I want to go to Scotland. I briefly spent time there in 1988, which for me is a lifetime ago. I must consider the weather of my vacation destination. I want at least five days off from work for this trip and I’m not sure if I want to spend it in chronic drizzling rain. Other locations under consideration include San Francisco (I’ve never been), Red Woods & Sequoia National Parks (I’ve never been), Zion & Bryce National Parks in southwestern Utah (I’ve never been), Paris, France (I’ve been several times), New York City (I’ve been half a dozen times, but my husband Mark has never been), and Boston (where I lived for several years but Mark has never been.) Part of me wants to see the expression on Mark’s face when we take a cab from La Guardia to the Village or the Upper West Side, where we’d likely stay in NYC. When we drive to Milwaukee, he drives until we reach Germantown, where we pull over and I drive the rest of the way to our urban destination. My mind’s eye can see his jaw drop at the hustle, energy, and hyper-speed motion of “The City”. Although just about every New Yorker would argue the clear differences between NYC and Boston, my hunch is his reaction would be the same. Reminder: He grew up in Park Falls, WI, which had one stop light intersection during his childhood and adolescence. I’ve driven in Manhattan when I was in college in Boston. The gold and black Wisconsin license plate earned me no respect on that trip, which was the same when I drove to the Stop-N-Shop in Quincy, MA for weekly grocery shopping. Of course, any international travel is at the mercy of the Omnicron variant of COVID-19. We have both had the initial two vaccinations and the booster, but until more people understand the necessity and benefit of vaccination, we may be stuck in the continental 48.

 I absolutely must get new glasses.  My work has me staring at two computer monitors for eight hours a day, five days a week. I had an eye exam in October 2020, but after constantly staring at computer screens since February 5, 2021, my close-up vision has significantly declined, as well as my distance vision. My dad wears these special, funky yellow lensed glasses while driving at night. He wears contacts and the glasses aren’t that inconvenient for him. At my October eye exam, the ophthalmologist couldn’t find a combination of contact lenses that allowed me to see distance with a bi-focal. I don’t know if I can wear contact lenses again. I adamantly wish I can wear contact lenses because the night-time glasses would be very helpful and less complicated if they weren’t prescription lenses. My current glasses have a cute, rectangular blue frame, but they are very narrow and essentially “hide” my eyes. I need the wide, circular lenses that Oprah wore when interviewing Harry and Megan in late summer this year. Plus, I totally dig the gray frames she wore. Photos will be posted when I get new frames and (fingers crossed) new contact lenses.

 After the shit-show that 2020 turned out to be, I think many of us were hoping 2021 would be drastically different and help us regain a sense of normalcy. Unfortunately, for several of my close friends and certainly for myself, that was not the case. I recently messaged a friend I don’t nearly spend enough time with online, wishing him and his family a Merry Christmas and Happy New Year. His response was something I can totally get behind: “I hope you had amazing holidays and 2022 brings love, success, happiness and prosperity. Cause, you know, fuck you 2021.” My response: “Amen my brother.”

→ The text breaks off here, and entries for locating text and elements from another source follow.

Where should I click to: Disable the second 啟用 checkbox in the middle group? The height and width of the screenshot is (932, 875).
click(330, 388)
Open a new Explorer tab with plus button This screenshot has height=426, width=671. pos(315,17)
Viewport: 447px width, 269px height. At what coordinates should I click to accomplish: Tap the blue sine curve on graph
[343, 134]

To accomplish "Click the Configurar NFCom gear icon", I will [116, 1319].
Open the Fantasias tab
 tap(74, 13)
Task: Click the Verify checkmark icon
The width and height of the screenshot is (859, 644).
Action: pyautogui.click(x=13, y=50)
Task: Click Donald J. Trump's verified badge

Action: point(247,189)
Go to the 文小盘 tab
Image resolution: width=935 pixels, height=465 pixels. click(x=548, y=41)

 Right now, the local time is 11:30pm. 2022 starts in 31 minutes. Will it return me and those I care about most, to a sense of normalcy? To where I feel confident about my work and where my career is headed? Where I feel competent to handle the crap life will inevitably throw at me? That I can handle Mark’s and my own health challenges? At this moment I don’t have a lot of confidence in myself to manage any of that. I’ve been struggling with overwhelming anxiety and deep depression since the end of November 2021. But tomorrow is not only a new day, it’s a new year. So I hope for the best, am working toward returning to being my best (which is 70/30 right now), and even if my 2022 sucks, I wish all of you the best new year you can have.